Provided text>
+---+

An alternative agenda for the opposition?

By Imtiaz Alam
October 25, 2018

Various disparate sections of the wider opposition are weighing their options to launch an offensive against what they dub as a “selected prime minister”. Even though the PPP and the PML-N lack mutual trust, they may still agree on an agenda that can reset the direction of the democratic process on the lines once agreed in the Charter of Democracy (CoD).

It is quite normal in a democracy that various segments of the opposition join hands to pursue their common goals in order to keep the treasury benches in check and expose the weaknesses of the government in power. What would, however, appear abnormal is if the broader opposition were to for an early kill – before the government is yet to settle in the saddles. Even if all the opposition parties agree to bring a vote of no-confidence against the Imran Khan government now, it is not going to succeed, given an otherwise razor-thin majority of a fragile coalition. Despite its confusion, the PTI-led coalition is on the same page with non-elected institutions, which traditionally hold the balance in a hybrid power-equation.

What makes the sudden initiative by former president Asif Ali Zardari to form a grand opposition alliance quite intriguing is that he was quite adamant until recently to shake hands with the Sharifs. His joining hands with Maulana Fazlur Rehman, however, didn’t surprise anybody, despite the fact that this was the same old buddy Maulana that Zardari refused to support as a presidential candidate since he was nominated by the PML-N and its allies. Although Maulana Fazlur Rehman, who has been quite vocal against interventions into the political sphere, is quite sanguine about the emergence of a unified opposition front, the PML-N is yet to come out resolutely in favour of it, and seems to be still contemplating whether or not to come out of its current hibernation. Perhaps, both the leading parties are weighing their options about how to cope with the accountability noose being tightened around their top leadership. This provides a good excuse to a battery of government spokespersons to lambast the opposition’s move as a measure to protect leaders from the accountability process – however selective and capricious it might be.

+---+

Supplied information>
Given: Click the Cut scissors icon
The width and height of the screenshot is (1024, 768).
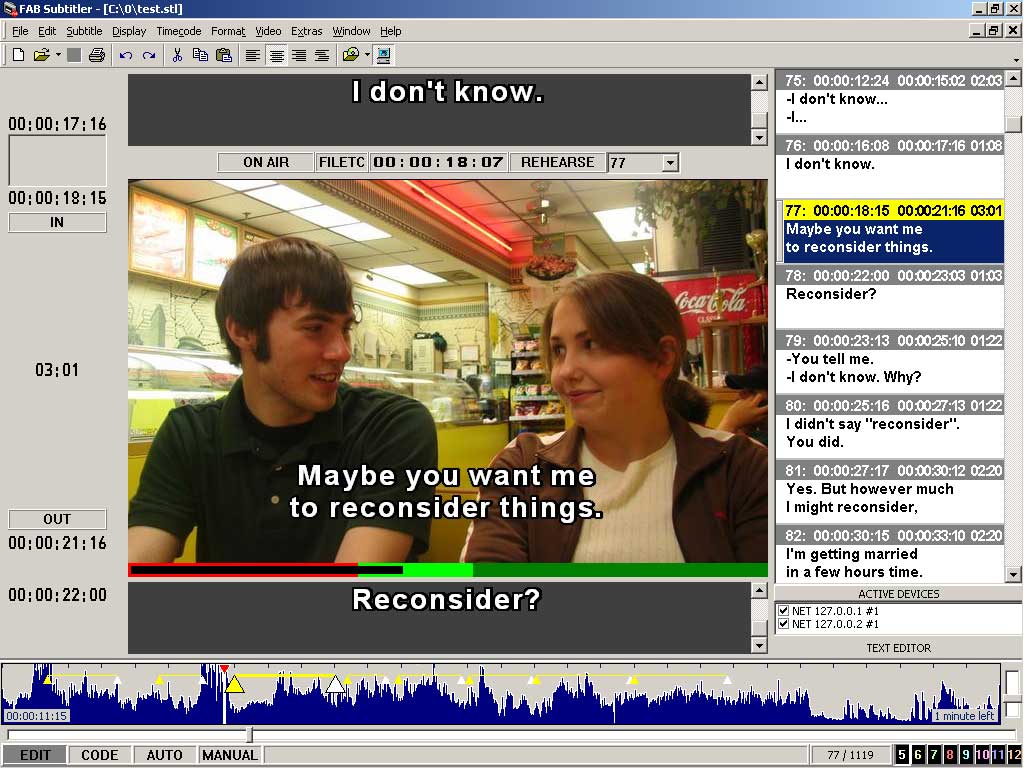Looking at the screenshot, I should 177,55.
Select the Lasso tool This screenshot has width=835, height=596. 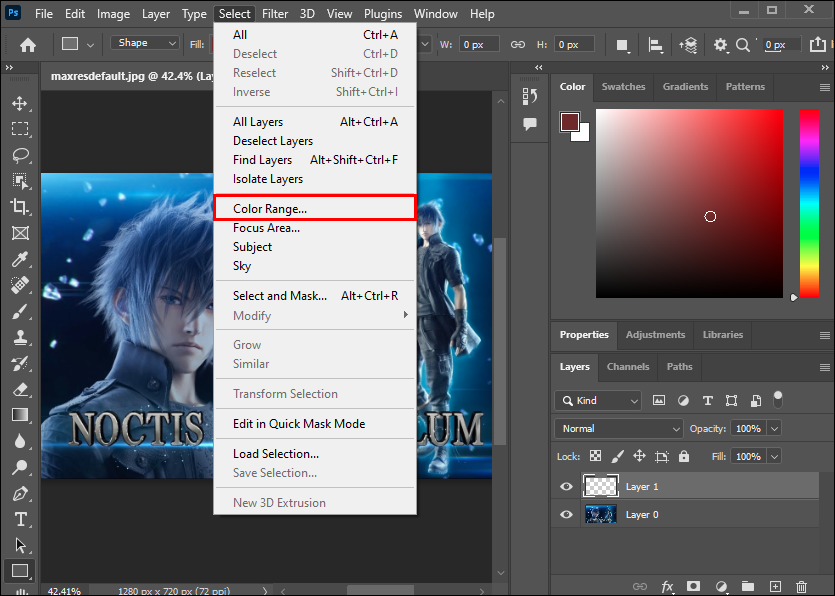(20, 155)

+---+

Written request 1>
Rewrite the piece on the opposition's agenda from the words "By Imtiaz Alam" through "of Democracy (CoD).", putting "Democracy Charter" in place of "Charter of Democracy".
Written request 2>
Check each statement against the opinion piece on the opposition's agenda, and answer yes or no for each, quoting the words that decide it. (a) A no-confidence vote against the Imran Khan government would succeed now. (b) Zardari refused to support Maulana Fazlur Rehman as a presidential candidate. (c) The PML-N has come out resolutely in favor of a unified opposition front.
Written request 3>
Write the next part of the opinion piece on the opposition's agenda, picking up after its final sentence.

Written response 1>
By Imtiaz Alam
October 25, 2018

Various disparate sections of the wider opposition are weighing their options to launch an offensive against what they dub as a “selected prime minister”. Even though the PPP and the PML-N lack mutual trust, they may still agree on an agenda that can reset the direction of the democratic process on the lines once agreed in the Democracy Charter (CoD).

Written response 2>
(a) No: "it is not going to succeed"
(b) Yes: "this was the same old buddy Maulana that Zardari refused to support as a presidential candidate"
(c) No: "the PML-N is yet to come out resolutely in favour of it"

Written response 3>
Attempts to dislodge a government so early in its honeymoon period will not be seen as a legitimate move by public opinion at large. Quite a large segment of the electorate still has high hopes in the leadership of Prime Minister Imran Khan and a no-trust move against him would be seen by them as a conspiracy by those facing criminal charges before the courts or those who are under investigation. Even if the combined opposition moves a no-confidence vote, it not only lacks the required numbers at the moment but also has no viable alternative to replace the incumbents.

What is also true is that the Khan government has lost some of its glitter. The real test is how it takes the country out of its current financial and economic predicaments and how early it turns its loud promises into concrete and visible actions on the ground. Simply announcing task forces won’t save the government from public retribution. Not being able to start actualising its promises, the PTI is trying to compensate its lack of delivery with heightened animosity towards its critics whom it terms as “thieves and plunderers”. This in fact ends up pushing a defeated opposition into a fighting-back mould.

There are investigations into high-profile cases of corruption by those in power during the last two governments. All the four elected prime ministers during the last decade of a lame-duck democratic transition are in the dock and a former president is expected to be entangled in a huge money-laundering case. Not only that, NAB is also expanding its net to nab corrupt politicians and their bureaucratic surrogates, and the honourable chief justice of Pakistan is leaving no stone unturned to hold the big fish accountable for their money-laundering.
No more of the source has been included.